The patent applies preliminary denoising actions to the Hi-C matrix before downstream analysis. The process includes initial denoising to obtain a balanced distance matrix, followed by further denoising to obtain a denoised distance matrix. These preliminary actions remove systematic biases early in the workflow, ensuring that subsequent downstream analyses are reliable while maintaining a relatively simple overall process.

Inventive Principle:
Principle #10Preliminary action

3Productivity

If conventional normalization methods are applied, then the Hi-C data can be processed, but the methods are difficult to analyze effectively and lack reliability

Engineering Contradiction:
Improveprocessing capability of Hi-C dataVSAvoidreliability of normalized data
Core Design Contradiction:
ProductivityVSReliability

Solution Approach 1:

The patent changes the parameters and approach of normalization by using denoising operations instead of conventional normalization methods. It performs denoising on the Hi-C matrix to obtain a balanced distance matrix, and further denoising to obtain a denoised distance matrix. This parameter change in the processing approach maintains productivity while significantly improving the reliability of the normalized data for downstream analysis.

Inventive Principle:
Principle #35Parameter changes

Data Source

PatentUS20240185955A1Method for generating an enhanced hi-c matrix, non-transitory computer readable medium storing a program for generating an enhanced hi-c matrix, method for identifying a structural chromatin aberration in an enhanced hi-c matrix, and methods for diagnosing and treating a medical condition or disease
Publication Date: 2024.06.06 CHROMATINTECH BEIJING CO LTD
  • US20240185955A1 patent drawing
  • US20240185955A1 patent drawing
  • US20240185955A1 patent drawing

AI summary

A method for generating an enhanced Hi-C matrix, a non-transitory computer readable medium storing a program for generating an enhanced Hi-C matrix, a method for identifying a structural chromatin aberration in an enhanced Hi-C matrix, and methods for diagnosing and treating a medical condition or disease.

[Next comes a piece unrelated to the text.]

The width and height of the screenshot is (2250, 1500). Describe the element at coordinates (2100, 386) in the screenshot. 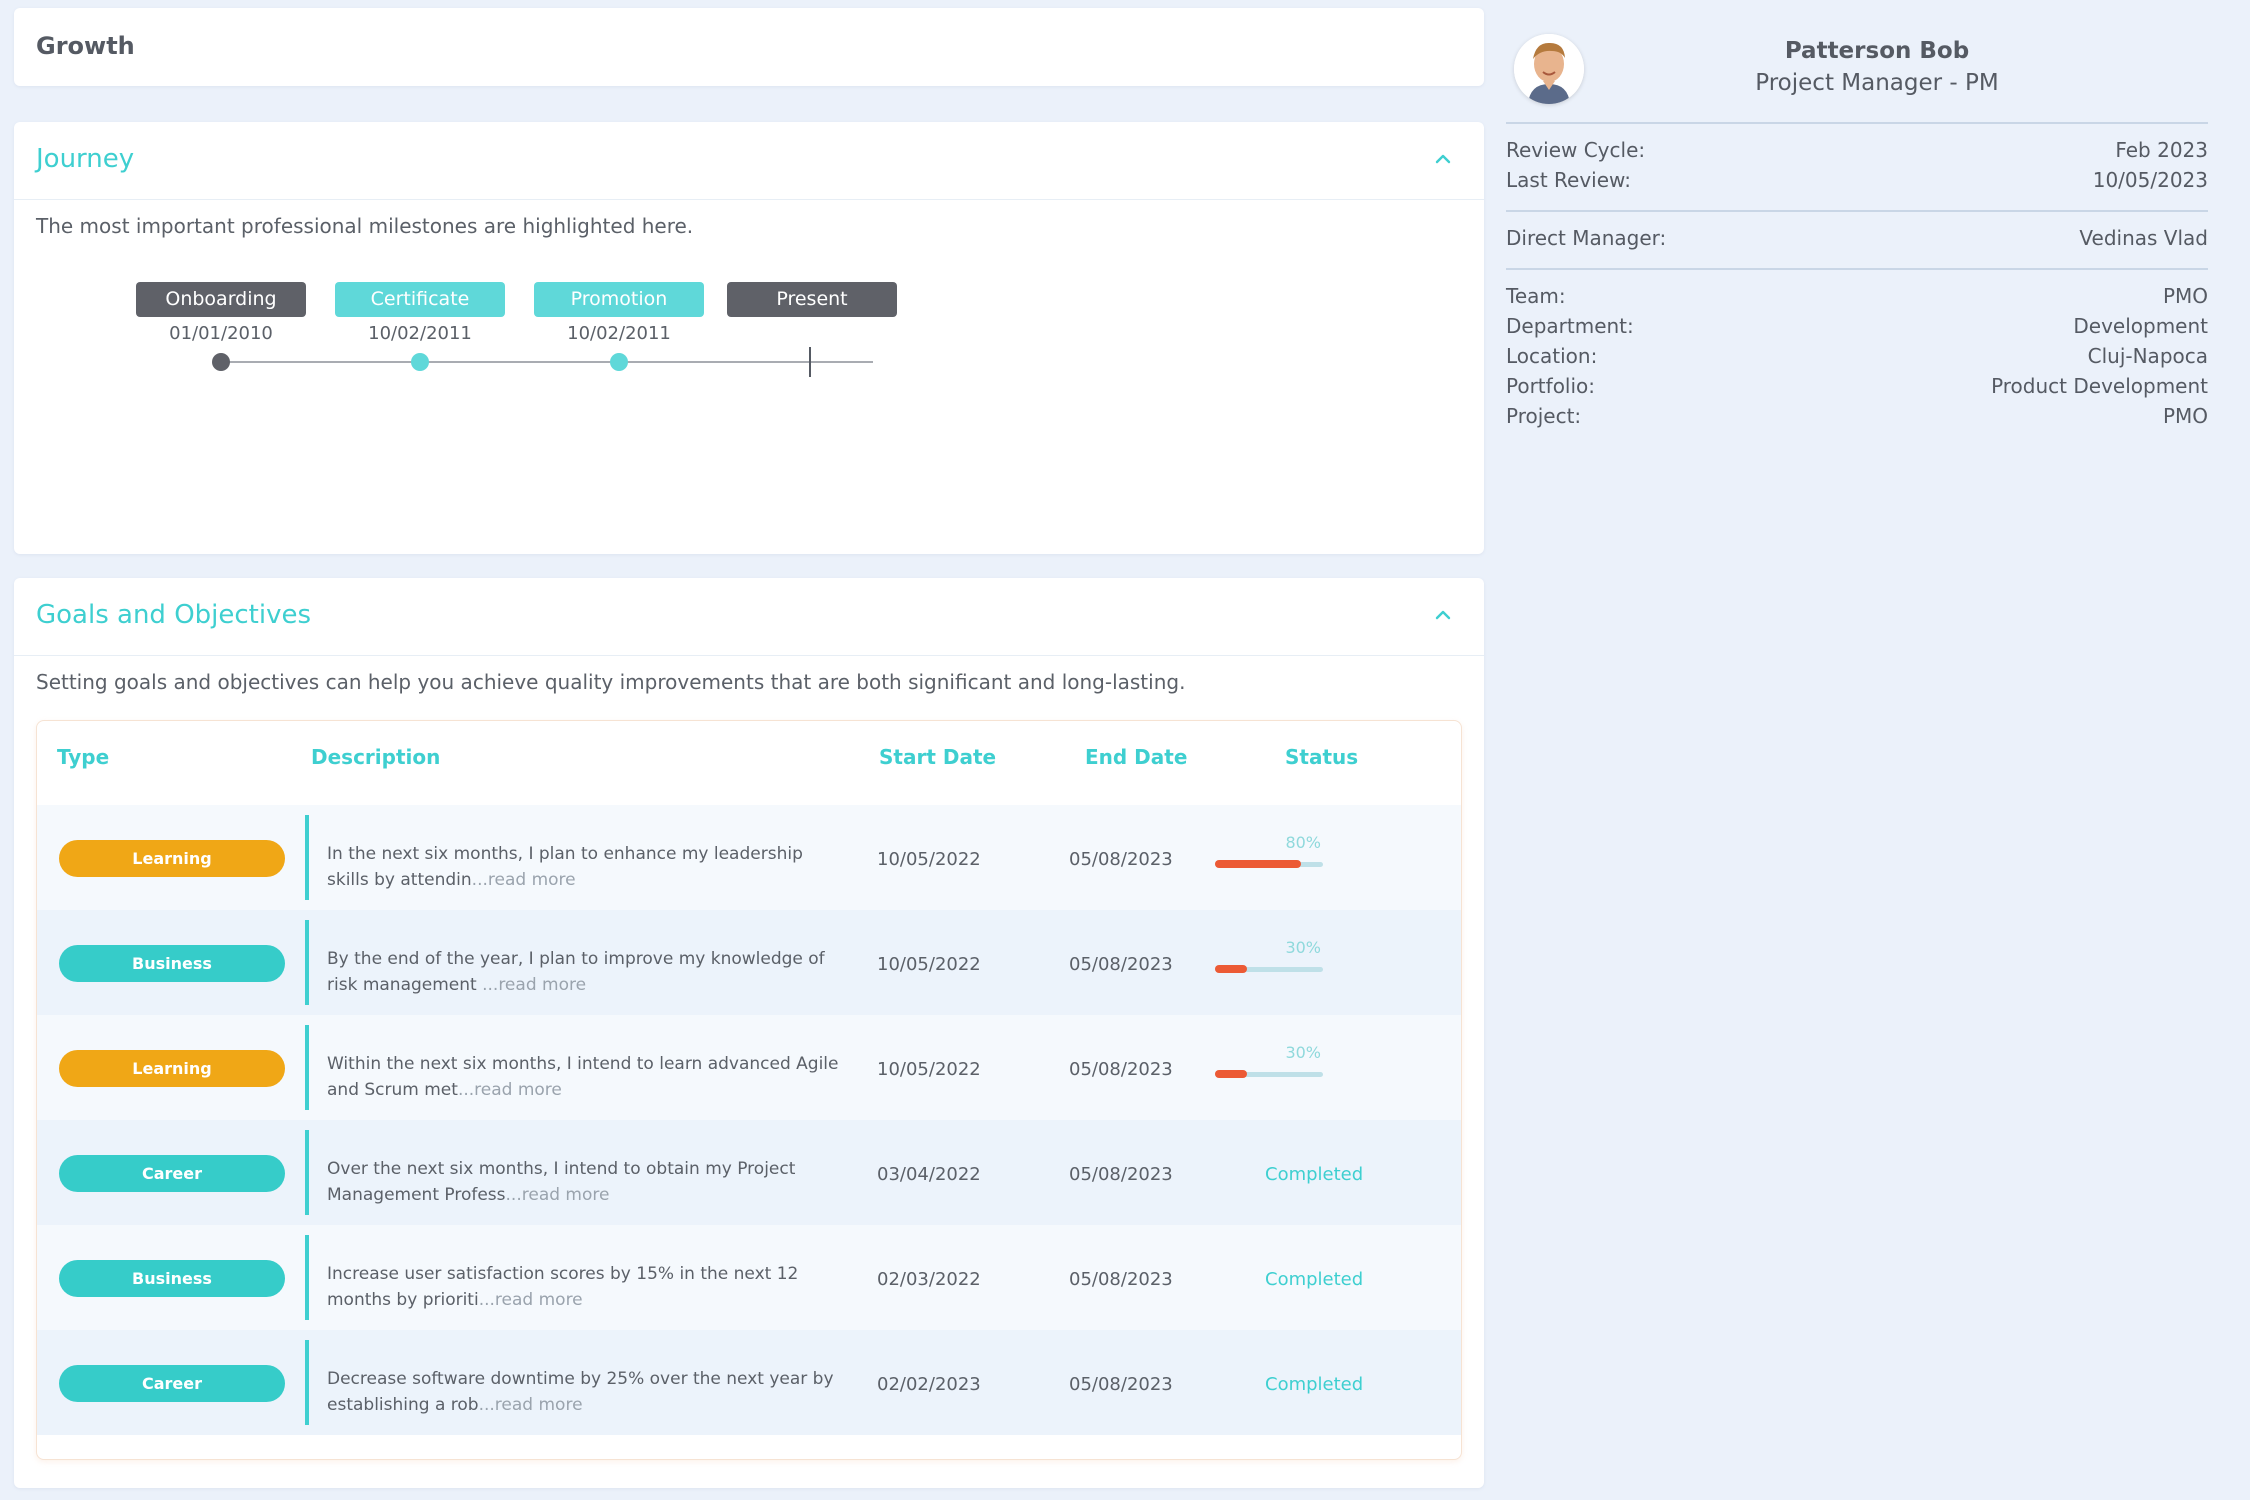

I see `profile-field-value: Product Development` at that location.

The method for generating an enhanced Hi-C matrix includes denoising an input Hi-C matrix to obtain a balanced distance matrix, denoising the balanced distance matrix to obtain a denoised distance matrix, sorting and ranking the denoised distance matrix to obtain a ranked distance matrix, calculating an adjacency matrix based on the ranked matrix, and calculating Laplacian eigenmaps of the adjacency matrix to obtain an enhanced Hi-C matrix.